Although PILOT is a step up from Boston’s previous policy, it’s a non-binding program. Every year, the city suggests how much money each tax exempt institution should contribute through PILOT, and every year, each exempt institution decides how much of the suggested amount it would like to contribute. In 2016, Northeastern only paid 23% of its suggested PILOT contribution (See Fiscal Year 2016 Payment in Lieu of Tax (PILOT) Program Results via boston.gov).
Now, the policy of tax exemption is based on the premise that in place of financial contributions, exempt institutions make significant social contributions. These social contributions are accounted for in the city’s PILOT calculations, so they don’t excuse Northeastern’s poor performance on that front, but are NU’s social contributions even weighty enough to justify the university’s tax exemption in the first place?
To answer that question, and for the sake of fairness, we should highlight some of Northeastern’s “community benefits” initiatives:
- Non-student residents are allowed to access the Marino Center - between 5am and 9am, and only if there are less than fifty of them.
- Northeastern has committed to meeting 100% of demonstrated financial need for Boston Public Schools alumni who attend the university. However, less than 2.5% of Northeastern’s students are from Boston zip codes, and even fewer are graduates of BPS (See Northeastern’s 2016 IMP Community Benefits Annual Report).
- Northeastern has placed a focus on purchasing from women & minority-owned, as well as small and local businesses, but they have not yet met most of their stated goals on this front (See 2016 IMP Community Benefits Annual Report and Northeastern’s Community Benefits Annual Report 2015).

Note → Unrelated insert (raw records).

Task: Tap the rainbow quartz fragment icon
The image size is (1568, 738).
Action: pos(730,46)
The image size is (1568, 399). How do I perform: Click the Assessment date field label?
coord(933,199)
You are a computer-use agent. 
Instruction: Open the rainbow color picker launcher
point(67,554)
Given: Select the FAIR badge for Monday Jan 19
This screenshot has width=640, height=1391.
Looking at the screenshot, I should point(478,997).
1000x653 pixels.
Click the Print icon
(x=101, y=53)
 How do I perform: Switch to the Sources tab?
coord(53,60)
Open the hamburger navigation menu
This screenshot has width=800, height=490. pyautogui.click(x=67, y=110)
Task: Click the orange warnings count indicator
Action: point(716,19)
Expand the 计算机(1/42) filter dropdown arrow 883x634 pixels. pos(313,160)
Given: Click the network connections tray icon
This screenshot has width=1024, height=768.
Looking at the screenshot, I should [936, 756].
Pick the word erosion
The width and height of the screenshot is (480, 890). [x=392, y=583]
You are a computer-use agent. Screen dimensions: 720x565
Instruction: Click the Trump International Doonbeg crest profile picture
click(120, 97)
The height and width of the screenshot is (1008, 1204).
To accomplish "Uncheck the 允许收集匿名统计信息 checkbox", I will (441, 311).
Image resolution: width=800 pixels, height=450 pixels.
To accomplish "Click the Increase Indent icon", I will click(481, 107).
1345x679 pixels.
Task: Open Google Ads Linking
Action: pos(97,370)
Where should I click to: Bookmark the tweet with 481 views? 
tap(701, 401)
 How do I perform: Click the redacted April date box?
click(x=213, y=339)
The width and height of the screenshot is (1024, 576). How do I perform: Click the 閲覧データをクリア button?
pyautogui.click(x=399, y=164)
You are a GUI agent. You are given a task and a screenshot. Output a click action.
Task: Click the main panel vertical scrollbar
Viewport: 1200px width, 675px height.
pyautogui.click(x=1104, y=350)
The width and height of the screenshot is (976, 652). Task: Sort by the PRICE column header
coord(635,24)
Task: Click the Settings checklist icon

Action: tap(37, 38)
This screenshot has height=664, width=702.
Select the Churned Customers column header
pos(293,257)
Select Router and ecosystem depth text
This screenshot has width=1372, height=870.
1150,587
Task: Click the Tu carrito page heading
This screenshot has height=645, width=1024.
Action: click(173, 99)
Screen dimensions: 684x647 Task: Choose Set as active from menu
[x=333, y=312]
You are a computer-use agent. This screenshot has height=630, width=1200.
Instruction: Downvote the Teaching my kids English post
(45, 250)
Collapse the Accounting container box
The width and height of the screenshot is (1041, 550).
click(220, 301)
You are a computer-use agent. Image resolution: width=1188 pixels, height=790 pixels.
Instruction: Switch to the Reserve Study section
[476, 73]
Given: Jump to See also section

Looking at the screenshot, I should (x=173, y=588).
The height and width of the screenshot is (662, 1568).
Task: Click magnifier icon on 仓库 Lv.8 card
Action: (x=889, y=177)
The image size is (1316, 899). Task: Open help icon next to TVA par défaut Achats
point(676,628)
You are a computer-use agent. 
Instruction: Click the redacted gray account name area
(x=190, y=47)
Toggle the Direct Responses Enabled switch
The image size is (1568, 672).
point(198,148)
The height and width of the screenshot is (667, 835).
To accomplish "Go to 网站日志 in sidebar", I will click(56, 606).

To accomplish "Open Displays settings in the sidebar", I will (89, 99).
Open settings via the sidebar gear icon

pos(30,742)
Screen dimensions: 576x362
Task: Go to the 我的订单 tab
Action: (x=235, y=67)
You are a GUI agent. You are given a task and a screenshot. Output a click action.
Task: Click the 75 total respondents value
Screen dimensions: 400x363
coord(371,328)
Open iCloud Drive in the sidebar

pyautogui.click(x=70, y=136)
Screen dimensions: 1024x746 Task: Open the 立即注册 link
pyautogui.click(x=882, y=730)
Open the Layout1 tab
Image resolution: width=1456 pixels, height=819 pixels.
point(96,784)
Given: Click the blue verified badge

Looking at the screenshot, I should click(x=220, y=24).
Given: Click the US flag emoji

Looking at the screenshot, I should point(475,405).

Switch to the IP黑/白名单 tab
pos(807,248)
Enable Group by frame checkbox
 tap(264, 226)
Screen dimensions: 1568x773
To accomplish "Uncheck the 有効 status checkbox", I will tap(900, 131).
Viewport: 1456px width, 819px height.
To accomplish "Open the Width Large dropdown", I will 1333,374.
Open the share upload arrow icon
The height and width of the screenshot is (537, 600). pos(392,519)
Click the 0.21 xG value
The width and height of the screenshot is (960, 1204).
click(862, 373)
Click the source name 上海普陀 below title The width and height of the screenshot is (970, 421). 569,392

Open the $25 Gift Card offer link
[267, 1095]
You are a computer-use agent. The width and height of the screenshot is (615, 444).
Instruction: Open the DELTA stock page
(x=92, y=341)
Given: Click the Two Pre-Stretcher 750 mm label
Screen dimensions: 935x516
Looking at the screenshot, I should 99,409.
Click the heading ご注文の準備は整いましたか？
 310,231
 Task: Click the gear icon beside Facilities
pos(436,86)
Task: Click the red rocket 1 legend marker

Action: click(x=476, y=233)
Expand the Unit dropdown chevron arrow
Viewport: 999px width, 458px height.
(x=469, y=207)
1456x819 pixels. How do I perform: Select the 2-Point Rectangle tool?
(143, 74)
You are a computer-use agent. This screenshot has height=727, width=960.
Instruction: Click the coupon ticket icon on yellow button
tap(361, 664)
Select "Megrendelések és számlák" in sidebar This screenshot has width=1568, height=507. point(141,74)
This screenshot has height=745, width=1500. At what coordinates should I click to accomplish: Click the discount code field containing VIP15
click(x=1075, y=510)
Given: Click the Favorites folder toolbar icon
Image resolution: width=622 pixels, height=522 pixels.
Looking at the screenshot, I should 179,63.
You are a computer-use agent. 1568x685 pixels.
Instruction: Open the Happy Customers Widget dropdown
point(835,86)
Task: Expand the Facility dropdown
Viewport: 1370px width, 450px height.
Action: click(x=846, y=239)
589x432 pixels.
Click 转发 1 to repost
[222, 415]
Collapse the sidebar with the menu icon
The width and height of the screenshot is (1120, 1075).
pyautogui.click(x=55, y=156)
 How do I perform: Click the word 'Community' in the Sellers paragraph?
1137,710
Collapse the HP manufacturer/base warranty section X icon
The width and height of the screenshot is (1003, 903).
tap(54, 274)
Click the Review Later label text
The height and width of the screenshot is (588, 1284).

- In 2013, Northeastern made a commitment to identify and support affordable housing initiatives in surrounding neighborhoods… but despite the affordable housing crisis in the city, the university claims that there have been “no opportunities” to do so thus far. (See Northeastern’s 2016 IMP Community Benefits Annual Report).
- This year, Northeastern announced its plan to create a $2.5 million fund to help grow local businesses. Hopefully they find more opportunities to do so than they have to support affordable housing. (See Northeastern’s 2016 IMP Community Benefits Annual Report).
Those are some relatively positive - though clearly flawed - efforts, but they really shouldn’t be exploited as a basis upon which to make Northeastern tax exempt. If anything, these initiatives should be viewed as (inadequate) attempts to offset the university’s harmful effects on the neighborhoods that it borders. Kind of like the rationale behind the PILOT program, but in reverse - a Payment in Lieu of Terribleness, if you will.
If you’ve been on a tour of Northeastern, between the multiple references to co-op, you probably heard the cute story about how Northeastern was founded in the YMCA of Greater Boston and gradually grew into the prestigious institution that it is today. The land surrounding the YMCA wasn’t empty, though. It was residential, belonging to vibrant neighborhoods like Roxbury, the South End, and Fenway. To acquire and build on the 7.35 million square feet of land it now owns, the university had to change the fabric of those neighborhoods (See Northeastern’s 2013 Institutional Master Plan).
The International Village side of Ruggles is the most poignant example of that disruptive process. There are six (soon to be seven) Northeastern residences between IV and the Davenports, and that stretch of Lower Roxbury has endured the direct impacts of Northeastern’s development. According to census data, in 1960, before much of Northeastern’s expansion, that area’s residents were 80-95% Black. Today that number has decreased to around 30% (Via Social Explorer). For many of us students to be able to live where we now do, families and individuals were pushed from their homes.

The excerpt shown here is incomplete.